April 2, 2020 the principal finally sent the teacher her rating report and on April 3, she was offered a contract for the 2020/2021 school year. The deadline to accept was April 13, 2020. Sadly, the principal still had not taken the teacher off the Improvement Plan, which is in breach of district code and law. However, by now, this poor teacher had been jerked around so much and was so defeated by the 5 month process of constant beratement, she was seriously worried her teaching career would be forever marked and she wouldn’t be able to find a job anywhere else.

By April 21, 2020, the teacher was officially removed from the Improvement Plan process and her record was cleared.

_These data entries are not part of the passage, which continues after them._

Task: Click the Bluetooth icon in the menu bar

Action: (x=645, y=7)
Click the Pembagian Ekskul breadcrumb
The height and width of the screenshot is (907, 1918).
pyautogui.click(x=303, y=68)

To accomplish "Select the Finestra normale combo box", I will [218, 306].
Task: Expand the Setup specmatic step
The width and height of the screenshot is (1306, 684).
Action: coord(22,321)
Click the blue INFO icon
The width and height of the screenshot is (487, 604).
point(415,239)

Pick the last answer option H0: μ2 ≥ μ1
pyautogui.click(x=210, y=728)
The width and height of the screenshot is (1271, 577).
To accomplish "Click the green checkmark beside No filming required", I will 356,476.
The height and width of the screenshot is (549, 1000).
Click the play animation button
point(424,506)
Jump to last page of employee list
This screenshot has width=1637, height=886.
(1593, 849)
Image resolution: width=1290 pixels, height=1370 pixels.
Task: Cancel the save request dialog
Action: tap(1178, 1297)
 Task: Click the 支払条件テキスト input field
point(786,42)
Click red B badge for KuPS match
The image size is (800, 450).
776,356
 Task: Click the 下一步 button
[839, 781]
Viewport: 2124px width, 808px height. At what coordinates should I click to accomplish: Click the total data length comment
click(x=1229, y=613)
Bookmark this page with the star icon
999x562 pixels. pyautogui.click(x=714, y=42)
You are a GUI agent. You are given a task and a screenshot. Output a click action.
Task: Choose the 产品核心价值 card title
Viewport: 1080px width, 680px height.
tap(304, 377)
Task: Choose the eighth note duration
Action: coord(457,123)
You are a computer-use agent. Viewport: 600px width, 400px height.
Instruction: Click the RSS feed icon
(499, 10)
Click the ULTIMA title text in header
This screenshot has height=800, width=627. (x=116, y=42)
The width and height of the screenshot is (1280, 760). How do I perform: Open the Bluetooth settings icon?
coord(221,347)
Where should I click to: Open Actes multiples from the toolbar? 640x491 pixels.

As life goes, we at TPAU got busy with news, events, and members and we hadn’t heard from the teacher in a while. In August, 2020 we reached out to see how she was doing. Did she accept her contract renewal? Did she leave the teaching profession? Did she move schools or districts? Would she allow us to tell her story?

Here is what she said, word for word,

“Hi! I ended up leaving and going with a neighboring district. Which is so good because the elementary school  is drowwwwnnnnninnngg right now. This neighboring district is actually organized, on top of stuff, and appreciative of efforts. So far. J  Absolutely! I would love for someone else to not have to go through what I did! I’d love to read it!

As a teacher I want to fix this broken system that kills great teachers and if my story helps to do that, I’m 100% down! I still find myself thinking of my old principal’s restrictions/methods and even yesterday when I had my first meet the teacher night, virtually, I had so much fear and trepidation. I still carry those expectations/comments. I have to actively shed those mentally, every time they surface (which is often).

When I left my old classroom for the last time I had to just say, ‘I am leaving the PIA (Perf Improv Agreement) teacher here and not taking her with me’. I so hope no one ever has to go through that. Thank you so much for putting in the effort to change this garbage!”


Do we have a teacher shortage or do we have an administration problem? You decide.